The president of an elite university for business leaders has said that the entrepreneurship movement in FE colleges in England could transform education on "a global scale".
Len Schlesinger, president of Babson College in the US, said that the Gazelle Group was "lighting fires all around the world". The group comprises 19 FE colleges committed to offering students real-world business experience as they learn.
Babson College, the alma mater of current and former chief executives at Toyota, PepsiCo and Accenture, is now offering a customised training programme to prepare staff at the colleges to create new entrepreneurial programmes.
"Quite honestly, from my perspective the principals who have started up the Gazelle Group have the capacity to change the nature and content of tertiary education on a global scale," Mr Schlesinger said.
Entrepreneurship is Babson College and the Gazelle Group's answer to an increasingly uncertain economy where large companies cannot be relied upon to create new jobs.
The colleges argue that equipping students to understand how to run a business in practical terms will make them better employees, and also prepare them for self-employment if jobs at large companies disappear.
"It's an incontrovertible fact in the UK and US that large companies have not produced one net job in the past 40 years. Not one," Mr Schlesinger said. "That smashes your mythological structure of how jobs get created."
Mr Schlesinger said Babson's research had demolished many myths about entrepreneurship: that it involves innovative ideas, passion, a good business plan and taking risks. He said this was the result of "hero-worship" of "mini versions of Donald Trump".
According to Mr Schlesinger, creating successful entrepreneurs means teaching people to refine an idea slightly, to experiment in a low-cost way and to minimise risk. "What I describe is almost boring. But in fact it's the way that most of these projects get done," he said.

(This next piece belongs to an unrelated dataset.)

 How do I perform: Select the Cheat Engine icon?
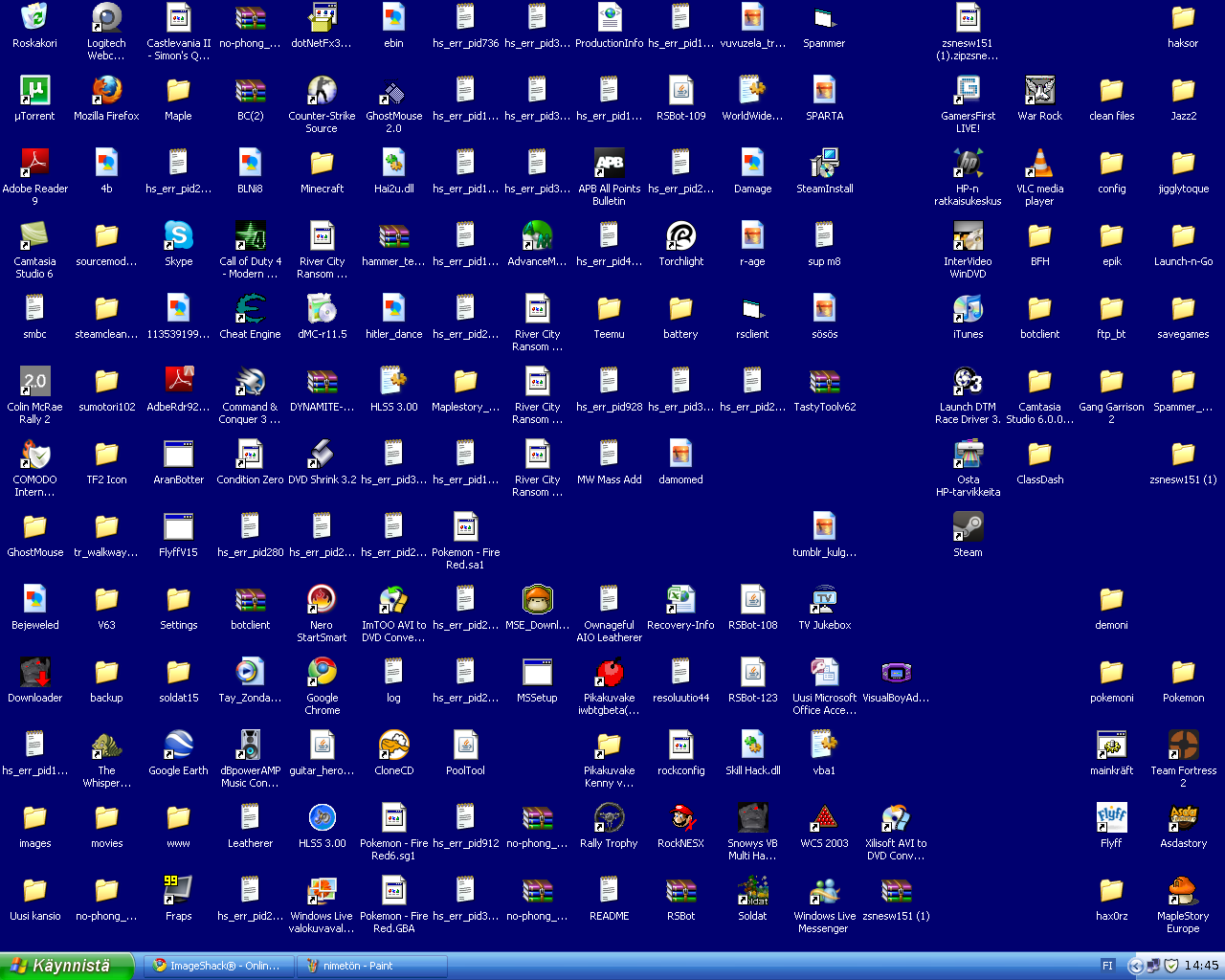pos(250,309)
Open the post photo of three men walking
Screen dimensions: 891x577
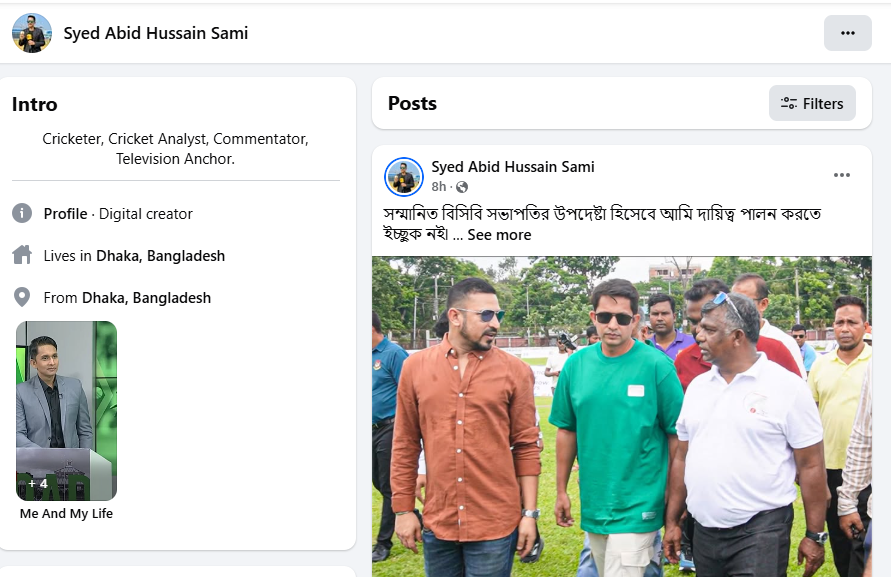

"The folks at Gazelle can actually build environments where, by operating real businesses that are part of real communities, they can engage with each other in teams, with mentors who have experience in the category. They can provide a real service to the community, and get real feedback in real time."
At Gazelle Group colleges, this has meant establishing "learning companies" - businesses staffed and run by students who study for qualifications while selling services based on their vocational skills, from hairdressing to graphic design.
The initiative has prompted complaints from some small businesses that colleges are undercutting them in the marketplace. But Fintan Donohue, chief executive of the Gazelle Group, said the majority of businesses backed their approach.
"You just have to take a leap of faith," he said. "Our task is to create the employees that industry wants. We're pretty much convinced as a group that commerciality in learning is central to that. We're finding most of our employers locally understand the strength of this model."
Mr Donohue predicted a decline in business studies with the rise of entrepreneurship. "Business studies as we know it, which was largely teaching people about business rather than bringing them in to business, has had its day for many, many students. You can see the decline in many colleges already."
Mr Schlesinger, whose college enshrines its commitment to practical learning of entrepreneurship by giving students $3,000 (#163;1,860) of start-up capital, said it would be no great loss.
"Would you like to go to a doctor who got all As in their classroom education but never practised a day in their life? Or would you turn a business over to someone who has gone through a classroom and taken an exam but never had any of the concrete experiences?" he said.